The Al-Hol camp in the Syrian eastern province of Al-Hasakah has once again come into the spotlight. On 28 December, Syrian Kurdish security forces, supported by the United States, initiated an operation targeting a senior Islamic State (IS) official named Abu Obeida in the camp, resulting in his death.
Numerous similar security operations have been launched over the years to secure and stabilise the detention facility, housing thousands of internally displaced individuals and families of suspected IS members.
Despite these efforts, the camp has continued to experience high levels of violence and the spread of extremism among its residents.
The failure of Kurdish security efforts is largely due to an overreliance on targeting male IS leaders and operatives. Unlike in 2014, when male fighters led the militant group’s seizure of territory in Iraq, Syria and beyond, now, it is the group's female supporters who are expanding their influence.
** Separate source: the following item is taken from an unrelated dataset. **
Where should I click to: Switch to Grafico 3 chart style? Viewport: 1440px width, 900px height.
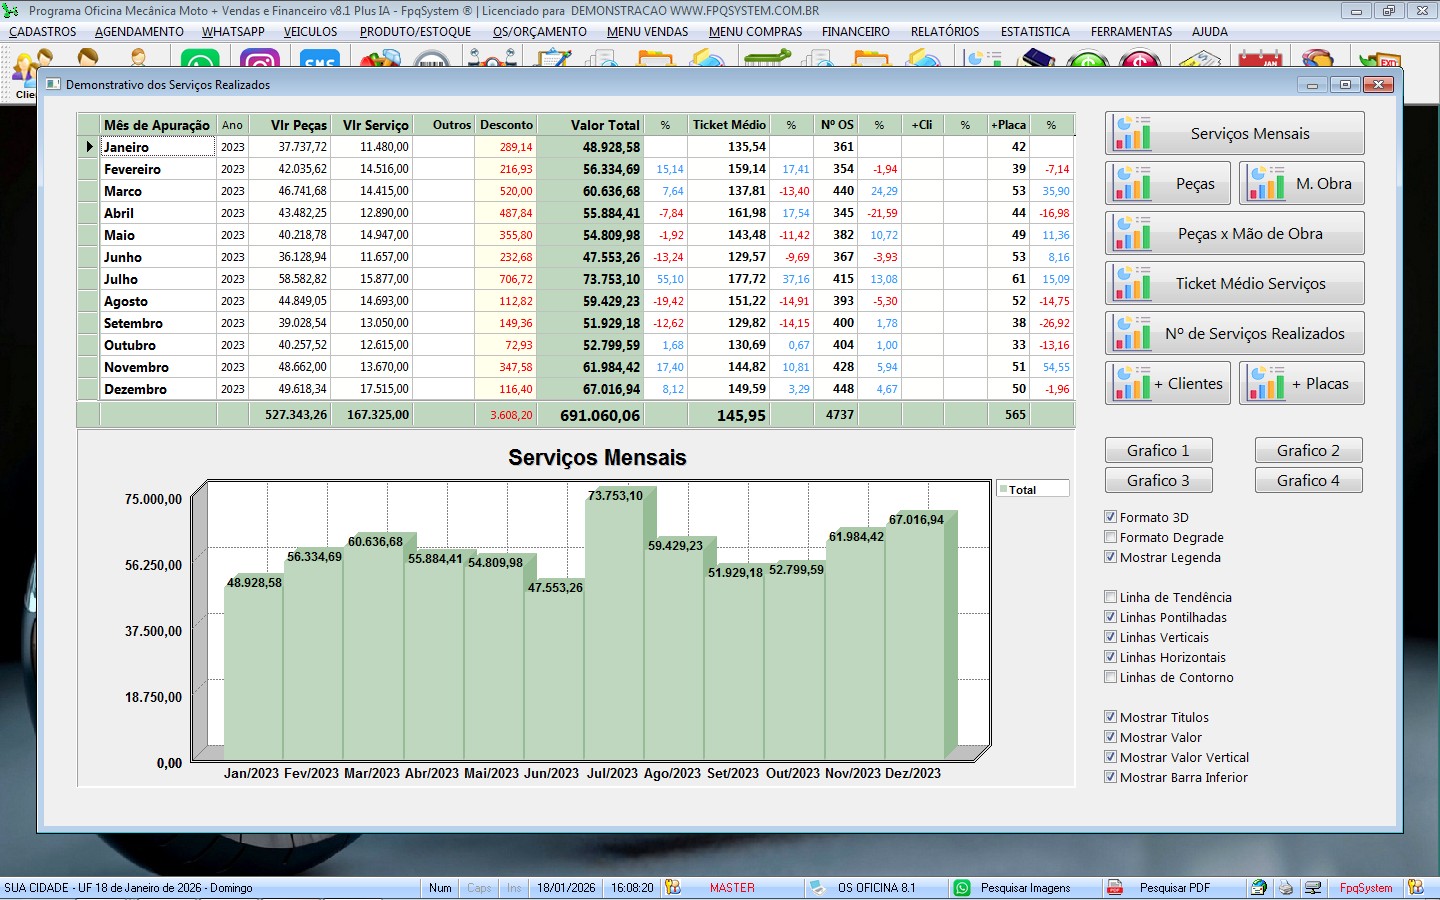point(1158,481)
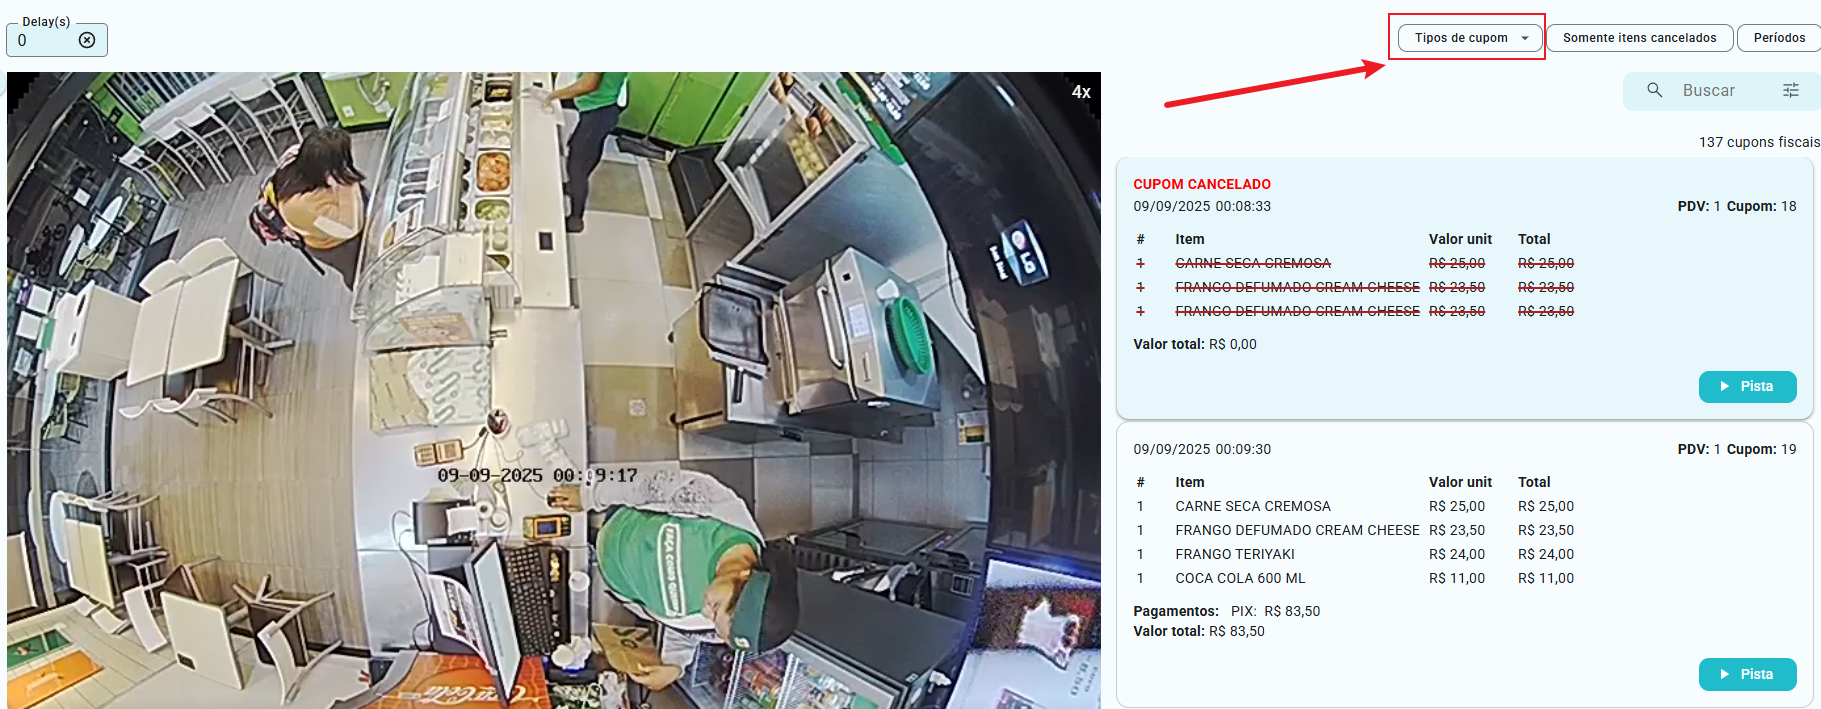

Unless this shift is understood correctly, the group’s ascendancy inside Al-Hol and its re-emergence outside is all but guaranteed.
Historically, the role of women in violent extremist groups has been domestic and focused on supporting husbands and children. Although IS has permitted women to work, including in professions like doctors, teachers, and religious police, the group strongly encouraged most women to adhere to traditional roles within the home, especially during its peak.
Things changed dramatically after the group was territorially defeated in 2019. With male members either dead, detained or on the run, women took it upon themselves to keep the group’s ideology alive.